The 6:35 To Seattle
Big ideas get tested out in small increments. The same holds true for idiotic ones. It occurred to me one afternoon, after slinging Claude over my back and almost launching myself into the unsuspecting woman standing behind me, that it might be possible to travel for an extended period of time without a backpack. Just my eVest. The more I thought about it, the more ridiculous it became, so the more I liked it.
My current eVest comes with 14 pockets. I've already proven it can contain every vital item I need to travel, from money and credit cards to passport, eurail pass, phone, tablet, medications, chargers, toiletries and even snacks. With some rearranging, there's room for one additional item that would make eVest-only travel possible. I think.
Reflecting on it, I realized about the only reason I need Claude along on my trips is to carry my changes of clothes. Since most of my wardrobe currently consists of apparel purchased at second hand stores, it doesn't represent much of an investment. Plus replacing any of it means just another trip to Goodwill. Why not simply do that while on the road?
Cutting to the chase, if I can replace the clothes I'm wearing with a trip to a European flea market, and donating the previously worn ensemble to same, there'd be no need to pack any changes of clothes. Learning from past olfactory examination, I can assert a possible life cycle for the clothes on my back during travel:
● Jeans: 5-6 days
● Shirts: 3 days
● Socks: 2-3 days
● Other items: 2 days
(Add additional 24-48 hours for travel to northern climes (except for items signified by “other”).
Thus, by adding a couple pair of skivvies and a T-shirt to the eVest (the skivvies being designated as disposable) I could theoretically make say a two - three week trip with only my eVest and a couple of visits to a flea market during my travels.

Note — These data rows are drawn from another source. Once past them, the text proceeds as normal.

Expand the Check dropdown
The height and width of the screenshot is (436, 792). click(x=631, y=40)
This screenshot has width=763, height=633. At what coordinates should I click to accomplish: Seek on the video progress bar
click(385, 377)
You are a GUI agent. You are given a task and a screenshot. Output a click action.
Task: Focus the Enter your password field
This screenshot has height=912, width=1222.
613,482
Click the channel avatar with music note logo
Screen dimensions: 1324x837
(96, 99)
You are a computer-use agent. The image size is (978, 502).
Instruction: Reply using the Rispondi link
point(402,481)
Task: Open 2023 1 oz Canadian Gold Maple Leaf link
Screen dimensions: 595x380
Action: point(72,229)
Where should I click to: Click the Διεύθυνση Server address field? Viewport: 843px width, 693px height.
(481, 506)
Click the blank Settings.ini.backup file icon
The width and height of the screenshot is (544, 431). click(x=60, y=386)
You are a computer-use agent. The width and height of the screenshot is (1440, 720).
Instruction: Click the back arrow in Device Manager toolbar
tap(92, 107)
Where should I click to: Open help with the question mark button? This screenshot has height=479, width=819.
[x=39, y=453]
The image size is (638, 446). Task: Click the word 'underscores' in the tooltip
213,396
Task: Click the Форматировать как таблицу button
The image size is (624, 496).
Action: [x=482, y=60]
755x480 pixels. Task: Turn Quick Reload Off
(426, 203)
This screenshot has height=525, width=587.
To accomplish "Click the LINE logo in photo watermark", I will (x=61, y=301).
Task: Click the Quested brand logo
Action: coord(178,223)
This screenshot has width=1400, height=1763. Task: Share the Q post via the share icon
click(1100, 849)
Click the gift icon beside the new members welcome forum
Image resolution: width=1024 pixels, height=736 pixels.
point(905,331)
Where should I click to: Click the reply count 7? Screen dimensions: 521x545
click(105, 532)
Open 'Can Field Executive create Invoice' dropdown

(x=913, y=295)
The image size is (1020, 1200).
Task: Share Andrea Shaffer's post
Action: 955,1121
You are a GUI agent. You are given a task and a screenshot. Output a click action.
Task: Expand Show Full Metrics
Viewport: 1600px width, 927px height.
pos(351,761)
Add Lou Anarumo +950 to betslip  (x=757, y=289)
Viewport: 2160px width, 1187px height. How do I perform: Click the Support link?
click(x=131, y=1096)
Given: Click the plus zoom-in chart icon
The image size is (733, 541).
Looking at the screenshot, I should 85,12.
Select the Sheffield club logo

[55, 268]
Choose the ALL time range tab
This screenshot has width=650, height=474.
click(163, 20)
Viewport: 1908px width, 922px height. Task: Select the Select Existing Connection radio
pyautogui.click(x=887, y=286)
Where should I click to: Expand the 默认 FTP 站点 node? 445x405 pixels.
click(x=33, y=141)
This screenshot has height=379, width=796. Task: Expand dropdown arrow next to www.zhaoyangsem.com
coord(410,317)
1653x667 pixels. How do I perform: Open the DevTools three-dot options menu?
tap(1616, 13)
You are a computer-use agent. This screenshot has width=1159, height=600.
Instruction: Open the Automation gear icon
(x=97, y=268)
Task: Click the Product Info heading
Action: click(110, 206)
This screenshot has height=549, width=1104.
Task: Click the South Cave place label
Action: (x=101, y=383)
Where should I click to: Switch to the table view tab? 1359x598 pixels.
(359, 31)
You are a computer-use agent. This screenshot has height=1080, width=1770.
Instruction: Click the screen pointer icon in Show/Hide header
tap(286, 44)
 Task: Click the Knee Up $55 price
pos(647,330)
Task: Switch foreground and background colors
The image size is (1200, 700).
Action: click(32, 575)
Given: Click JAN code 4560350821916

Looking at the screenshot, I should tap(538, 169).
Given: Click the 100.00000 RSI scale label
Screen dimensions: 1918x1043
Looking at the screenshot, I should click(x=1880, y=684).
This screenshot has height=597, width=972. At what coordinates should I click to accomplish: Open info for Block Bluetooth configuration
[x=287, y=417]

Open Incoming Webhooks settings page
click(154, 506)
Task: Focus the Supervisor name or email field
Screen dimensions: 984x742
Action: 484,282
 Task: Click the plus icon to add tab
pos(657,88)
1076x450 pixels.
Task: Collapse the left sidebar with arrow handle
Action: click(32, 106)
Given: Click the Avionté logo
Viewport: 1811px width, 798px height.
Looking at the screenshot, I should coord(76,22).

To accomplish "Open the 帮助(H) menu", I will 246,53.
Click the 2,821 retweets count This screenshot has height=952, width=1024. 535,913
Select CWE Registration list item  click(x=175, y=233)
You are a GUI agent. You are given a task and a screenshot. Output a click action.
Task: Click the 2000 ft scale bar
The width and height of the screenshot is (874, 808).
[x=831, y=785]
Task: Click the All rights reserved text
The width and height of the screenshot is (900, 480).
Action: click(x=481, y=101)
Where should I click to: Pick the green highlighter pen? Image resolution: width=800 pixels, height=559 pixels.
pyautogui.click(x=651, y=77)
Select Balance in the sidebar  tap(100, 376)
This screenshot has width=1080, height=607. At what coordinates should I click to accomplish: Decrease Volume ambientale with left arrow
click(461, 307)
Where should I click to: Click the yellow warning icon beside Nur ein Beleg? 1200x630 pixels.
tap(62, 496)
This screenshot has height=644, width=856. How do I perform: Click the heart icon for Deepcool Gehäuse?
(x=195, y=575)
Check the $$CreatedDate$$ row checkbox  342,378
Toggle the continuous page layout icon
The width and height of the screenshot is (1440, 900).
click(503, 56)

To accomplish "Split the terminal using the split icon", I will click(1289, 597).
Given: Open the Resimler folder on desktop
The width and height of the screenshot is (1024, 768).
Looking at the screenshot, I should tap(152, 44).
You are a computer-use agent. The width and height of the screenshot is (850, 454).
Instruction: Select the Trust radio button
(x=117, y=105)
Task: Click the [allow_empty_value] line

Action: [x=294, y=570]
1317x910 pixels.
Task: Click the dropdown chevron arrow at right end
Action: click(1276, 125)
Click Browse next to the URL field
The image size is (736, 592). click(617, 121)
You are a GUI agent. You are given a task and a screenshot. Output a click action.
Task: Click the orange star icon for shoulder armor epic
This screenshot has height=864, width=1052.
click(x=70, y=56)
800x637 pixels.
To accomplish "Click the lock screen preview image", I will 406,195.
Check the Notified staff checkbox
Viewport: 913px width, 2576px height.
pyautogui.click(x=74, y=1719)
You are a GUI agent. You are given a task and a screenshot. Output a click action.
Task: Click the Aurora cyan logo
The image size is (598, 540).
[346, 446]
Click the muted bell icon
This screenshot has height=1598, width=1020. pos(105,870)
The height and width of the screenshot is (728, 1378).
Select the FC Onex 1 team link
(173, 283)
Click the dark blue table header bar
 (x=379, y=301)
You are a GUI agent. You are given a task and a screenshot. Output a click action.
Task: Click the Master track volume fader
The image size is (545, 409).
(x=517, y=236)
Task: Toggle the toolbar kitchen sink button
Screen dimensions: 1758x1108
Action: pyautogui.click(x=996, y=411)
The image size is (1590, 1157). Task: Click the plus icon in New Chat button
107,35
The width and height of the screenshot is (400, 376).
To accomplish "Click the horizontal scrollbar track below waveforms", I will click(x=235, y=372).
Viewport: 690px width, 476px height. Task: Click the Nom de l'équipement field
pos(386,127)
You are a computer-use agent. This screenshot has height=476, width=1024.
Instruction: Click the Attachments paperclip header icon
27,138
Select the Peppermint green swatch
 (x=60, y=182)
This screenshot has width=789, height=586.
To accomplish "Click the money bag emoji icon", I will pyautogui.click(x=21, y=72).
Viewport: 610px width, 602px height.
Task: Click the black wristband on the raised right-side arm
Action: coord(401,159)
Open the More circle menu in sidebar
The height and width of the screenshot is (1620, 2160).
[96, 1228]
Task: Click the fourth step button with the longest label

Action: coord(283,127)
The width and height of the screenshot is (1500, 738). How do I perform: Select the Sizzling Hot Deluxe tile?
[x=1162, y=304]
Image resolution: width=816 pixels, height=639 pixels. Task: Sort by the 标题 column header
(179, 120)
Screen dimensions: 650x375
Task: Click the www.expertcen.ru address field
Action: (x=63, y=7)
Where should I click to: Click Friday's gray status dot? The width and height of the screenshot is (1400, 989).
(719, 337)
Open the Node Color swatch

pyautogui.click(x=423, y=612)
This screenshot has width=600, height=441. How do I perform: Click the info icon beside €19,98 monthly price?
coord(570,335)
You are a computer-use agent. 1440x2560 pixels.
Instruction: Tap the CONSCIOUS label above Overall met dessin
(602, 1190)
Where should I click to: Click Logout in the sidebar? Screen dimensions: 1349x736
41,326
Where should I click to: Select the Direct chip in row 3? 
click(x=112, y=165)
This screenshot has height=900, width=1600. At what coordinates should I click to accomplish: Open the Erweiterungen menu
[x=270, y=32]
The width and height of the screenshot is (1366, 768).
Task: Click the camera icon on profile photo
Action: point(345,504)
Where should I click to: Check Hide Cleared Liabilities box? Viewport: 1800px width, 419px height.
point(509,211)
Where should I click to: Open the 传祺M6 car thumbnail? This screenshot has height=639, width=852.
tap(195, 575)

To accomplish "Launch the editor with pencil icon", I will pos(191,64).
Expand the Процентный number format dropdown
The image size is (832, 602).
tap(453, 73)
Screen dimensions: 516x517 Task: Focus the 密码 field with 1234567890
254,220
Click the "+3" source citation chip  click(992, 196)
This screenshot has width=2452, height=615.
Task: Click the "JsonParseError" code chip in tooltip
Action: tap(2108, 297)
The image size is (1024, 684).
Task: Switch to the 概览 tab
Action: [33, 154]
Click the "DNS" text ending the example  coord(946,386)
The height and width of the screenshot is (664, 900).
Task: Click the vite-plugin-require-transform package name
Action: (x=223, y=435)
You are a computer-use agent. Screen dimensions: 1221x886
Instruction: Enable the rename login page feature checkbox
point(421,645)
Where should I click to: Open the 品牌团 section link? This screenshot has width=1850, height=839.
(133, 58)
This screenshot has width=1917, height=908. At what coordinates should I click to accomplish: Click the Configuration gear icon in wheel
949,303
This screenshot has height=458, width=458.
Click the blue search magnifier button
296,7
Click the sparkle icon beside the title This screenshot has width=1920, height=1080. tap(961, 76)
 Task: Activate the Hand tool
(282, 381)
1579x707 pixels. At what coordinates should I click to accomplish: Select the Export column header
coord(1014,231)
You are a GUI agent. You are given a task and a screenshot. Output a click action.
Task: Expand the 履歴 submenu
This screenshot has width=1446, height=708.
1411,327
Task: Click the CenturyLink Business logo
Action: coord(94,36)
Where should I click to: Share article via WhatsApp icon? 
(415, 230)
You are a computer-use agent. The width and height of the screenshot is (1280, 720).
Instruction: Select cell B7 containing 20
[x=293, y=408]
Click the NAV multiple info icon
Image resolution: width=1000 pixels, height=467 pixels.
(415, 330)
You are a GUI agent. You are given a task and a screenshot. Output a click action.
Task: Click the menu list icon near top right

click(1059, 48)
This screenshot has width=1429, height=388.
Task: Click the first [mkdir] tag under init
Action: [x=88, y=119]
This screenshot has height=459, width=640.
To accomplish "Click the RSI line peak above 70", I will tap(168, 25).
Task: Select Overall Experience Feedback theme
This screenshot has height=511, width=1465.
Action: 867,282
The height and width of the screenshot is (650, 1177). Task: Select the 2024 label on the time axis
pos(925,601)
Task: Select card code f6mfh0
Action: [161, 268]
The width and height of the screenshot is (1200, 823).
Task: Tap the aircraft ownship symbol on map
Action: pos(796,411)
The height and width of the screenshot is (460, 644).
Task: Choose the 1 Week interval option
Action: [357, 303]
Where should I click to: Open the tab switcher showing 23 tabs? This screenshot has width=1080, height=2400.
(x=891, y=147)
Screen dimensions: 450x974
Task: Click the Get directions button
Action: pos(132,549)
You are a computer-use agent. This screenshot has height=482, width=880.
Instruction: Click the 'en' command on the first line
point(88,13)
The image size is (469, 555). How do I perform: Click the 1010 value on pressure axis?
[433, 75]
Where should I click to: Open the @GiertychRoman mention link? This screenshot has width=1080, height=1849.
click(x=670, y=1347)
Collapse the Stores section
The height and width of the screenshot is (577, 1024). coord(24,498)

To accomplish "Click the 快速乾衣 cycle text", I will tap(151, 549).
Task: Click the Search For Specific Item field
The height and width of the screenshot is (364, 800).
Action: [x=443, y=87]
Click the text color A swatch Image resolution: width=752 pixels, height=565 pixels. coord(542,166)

What was left to do was to test out the theory on an actual trip. The three days I planned to Vancouver and back should do it.
What a pleasure to begin a trip without dragging a suitcase or slinging a backpack! Travel became more like a stroll, stowing your kit consisted of no more than plopping yourself in a business class seat, opening up an ebook and enjoying the ride. No baggage to claim or retrieve upon arrival. Slip on the eVest and you're ready to rock and roll. Only a snail or turtle would know the feeling of such unburdened freedom of movement.
The one or two items I forgot to “eVest” ( my new term for “packing") could easily be added to existing pocket space. Aside from that, I had everything I needed for my two-nighter in Vancouver, including a handful of queen olives and two leftover chicken strips for my dinner on train up. (The skivvies were not disposable, and I will only add I managed an entirely serviceable solution of same thanks to the generous depth of a zippered pocket helpfully located beneath the eVest’s armpit.)
So, on an extended trip to Europe,I will only have to find a flea market starting, say, on day four of a current leg of travel, and by day six, be ready with a fresh ensemble to begin a new adventure with literally only the clothes on my back.
I'm giving a whole new meaning to such common travel phrases as “packing for the trip,” “checked baggage" and “carry-on items.” I'm thinking “carry-with” or “dress and go.” Or as a potential future travel companion has termed it, “solo travel.”